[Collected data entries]
- Opening Delimiter -
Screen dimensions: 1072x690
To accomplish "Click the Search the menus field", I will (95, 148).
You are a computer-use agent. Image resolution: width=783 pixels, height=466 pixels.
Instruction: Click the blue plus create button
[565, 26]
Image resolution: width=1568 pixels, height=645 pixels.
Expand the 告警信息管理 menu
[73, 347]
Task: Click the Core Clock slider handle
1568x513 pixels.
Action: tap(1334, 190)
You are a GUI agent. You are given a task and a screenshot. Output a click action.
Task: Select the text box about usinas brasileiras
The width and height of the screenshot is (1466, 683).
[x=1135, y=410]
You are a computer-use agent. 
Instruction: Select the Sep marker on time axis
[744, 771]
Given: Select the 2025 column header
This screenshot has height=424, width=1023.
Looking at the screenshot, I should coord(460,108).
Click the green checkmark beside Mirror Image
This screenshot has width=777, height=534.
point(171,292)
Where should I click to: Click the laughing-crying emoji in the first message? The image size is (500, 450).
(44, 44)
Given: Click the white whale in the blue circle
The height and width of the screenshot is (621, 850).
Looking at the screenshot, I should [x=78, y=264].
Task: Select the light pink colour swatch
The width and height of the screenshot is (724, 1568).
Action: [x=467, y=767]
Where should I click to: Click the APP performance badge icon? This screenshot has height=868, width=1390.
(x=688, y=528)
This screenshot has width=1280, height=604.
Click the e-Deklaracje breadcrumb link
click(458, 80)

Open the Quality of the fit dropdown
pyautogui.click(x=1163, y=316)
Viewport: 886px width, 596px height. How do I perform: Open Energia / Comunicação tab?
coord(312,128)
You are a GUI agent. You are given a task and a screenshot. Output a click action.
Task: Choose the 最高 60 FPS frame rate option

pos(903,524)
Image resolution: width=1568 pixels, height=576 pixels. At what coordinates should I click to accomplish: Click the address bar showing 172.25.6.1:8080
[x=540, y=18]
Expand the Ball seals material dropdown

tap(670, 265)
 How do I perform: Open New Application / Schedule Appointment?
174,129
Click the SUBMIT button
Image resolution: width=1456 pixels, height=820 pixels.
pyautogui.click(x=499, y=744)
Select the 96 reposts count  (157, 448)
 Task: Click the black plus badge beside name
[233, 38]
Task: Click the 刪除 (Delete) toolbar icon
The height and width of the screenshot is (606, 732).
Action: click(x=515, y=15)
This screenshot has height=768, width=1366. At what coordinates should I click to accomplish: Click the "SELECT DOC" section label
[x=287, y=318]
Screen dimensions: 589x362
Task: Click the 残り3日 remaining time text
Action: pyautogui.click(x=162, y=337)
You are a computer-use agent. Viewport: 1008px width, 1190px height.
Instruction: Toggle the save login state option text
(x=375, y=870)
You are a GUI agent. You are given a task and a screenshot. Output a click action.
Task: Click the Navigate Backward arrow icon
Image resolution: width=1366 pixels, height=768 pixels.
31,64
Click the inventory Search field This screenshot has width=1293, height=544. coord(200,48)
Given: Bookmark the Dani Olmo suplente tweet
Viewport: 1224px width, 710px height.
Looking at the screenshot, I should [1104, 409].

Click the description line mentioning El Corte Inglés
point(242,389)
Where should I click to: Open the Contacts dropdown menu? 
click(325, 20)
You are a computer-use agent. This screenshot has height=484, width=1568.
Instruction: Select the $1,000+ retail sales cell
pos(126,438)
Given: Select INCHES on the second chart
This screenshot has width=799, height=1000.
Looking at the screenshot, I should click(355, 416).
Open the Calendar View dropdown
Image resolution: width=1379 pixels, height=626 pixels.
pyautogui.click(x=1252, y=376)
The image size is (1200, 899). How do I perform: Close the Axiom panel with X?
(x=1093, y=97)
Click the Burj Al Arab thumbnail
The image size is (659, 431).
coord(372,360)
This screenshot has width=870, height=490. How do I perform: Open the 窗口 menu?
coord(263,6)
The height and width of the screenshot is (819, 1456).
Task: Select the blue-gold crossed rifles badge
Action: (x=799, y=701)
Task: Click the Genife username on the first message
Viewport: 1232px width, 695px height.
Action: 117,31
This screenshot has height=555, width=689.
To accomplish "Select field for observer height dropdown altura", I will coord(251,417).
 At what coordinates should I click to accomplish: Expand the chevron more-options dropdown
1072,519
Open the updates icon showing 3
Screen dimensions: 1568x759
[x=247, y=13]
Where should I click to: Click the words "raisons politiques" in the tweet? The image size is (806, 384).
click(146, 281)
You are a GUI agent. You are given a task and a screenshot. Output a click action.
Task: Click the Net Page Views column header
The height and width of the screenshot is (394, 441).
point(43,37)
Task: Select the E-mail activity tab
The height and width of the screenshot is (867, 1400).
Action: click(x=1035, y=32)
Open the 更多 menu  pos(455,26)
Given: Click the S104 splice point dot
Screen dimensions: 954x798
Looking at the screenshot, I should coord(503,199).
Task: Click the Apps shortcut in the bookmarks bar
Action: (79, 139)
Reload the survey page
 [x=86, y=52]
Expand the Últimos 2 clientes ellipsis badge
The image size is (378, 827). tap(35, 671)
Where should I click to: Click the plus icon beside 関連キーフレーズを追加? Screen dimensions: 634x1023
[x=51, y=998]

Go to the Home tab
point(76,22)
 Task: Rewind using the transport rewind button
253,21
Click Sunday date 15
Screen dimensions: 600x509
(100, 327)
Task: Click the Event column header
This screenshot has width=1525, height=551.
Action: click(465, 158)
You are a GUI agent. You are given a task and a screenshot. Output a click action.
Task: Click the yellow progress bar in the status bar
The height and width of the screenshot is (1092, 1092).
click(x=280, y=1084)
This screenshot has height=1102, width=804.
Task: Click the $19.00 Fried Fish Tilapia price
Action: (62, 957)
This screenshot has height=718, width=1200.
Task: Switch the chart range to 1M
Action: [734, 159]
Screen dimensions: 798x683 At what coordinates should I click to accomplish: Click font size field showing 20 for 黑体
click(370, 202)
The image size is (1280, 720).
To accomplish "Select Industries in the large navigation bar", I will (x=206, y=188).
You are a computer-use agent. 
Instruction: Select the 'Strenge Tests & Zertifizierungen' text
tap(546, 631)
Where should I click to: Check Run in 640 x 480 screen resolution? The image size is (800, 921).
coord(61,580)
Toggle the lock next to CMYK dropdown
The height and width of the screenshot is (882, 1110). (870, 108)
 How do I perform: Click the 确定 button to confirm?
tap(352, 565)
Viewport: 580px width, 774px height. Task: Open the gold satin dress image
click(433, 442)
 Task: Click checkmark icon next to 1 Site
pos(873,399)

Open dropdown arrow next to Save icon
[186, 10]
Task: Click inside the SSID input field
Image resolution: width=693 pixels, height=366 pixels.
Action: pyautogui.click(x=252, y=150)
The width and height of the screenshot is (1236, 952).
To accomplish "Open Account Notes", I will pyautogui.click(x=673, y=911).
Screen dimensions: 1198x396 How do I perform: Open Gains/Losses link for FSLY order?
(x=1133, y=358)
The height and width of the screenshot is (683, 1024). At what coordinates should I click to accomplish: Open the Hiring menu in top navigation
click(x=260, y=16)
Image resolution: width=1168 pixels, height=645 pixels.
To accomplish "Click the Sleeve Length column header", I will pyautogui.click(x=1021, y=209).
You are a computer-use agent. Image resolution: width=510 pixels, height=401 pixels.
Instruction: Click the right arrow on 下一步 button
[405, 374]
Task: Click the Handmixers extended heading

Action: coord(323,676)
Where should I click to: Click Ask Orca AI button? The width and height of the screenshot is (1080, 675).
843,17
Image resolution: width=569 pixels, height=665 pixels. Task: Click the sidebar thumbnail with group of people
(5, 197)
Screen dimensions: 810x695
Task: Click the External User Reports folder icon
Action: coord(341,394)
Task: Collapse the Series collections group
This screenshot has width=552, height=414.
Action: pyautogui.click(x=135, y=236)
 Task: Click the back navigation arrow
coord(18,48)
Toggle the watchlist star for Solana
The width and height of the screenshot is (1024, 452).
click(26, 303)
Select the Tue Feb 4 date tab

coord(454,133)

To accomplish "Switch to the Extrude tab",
- Closing Delimiter -
WHAT THE TASK REQUIRES
All lines above that contain "Search" are required in the answer.

RESULT OF THE EXERCISE
To accomplish "Click the Search the menus field", I will (95, 148).
Click the inventory Search field This screenshot has width=1293, height=544. coord(200,48)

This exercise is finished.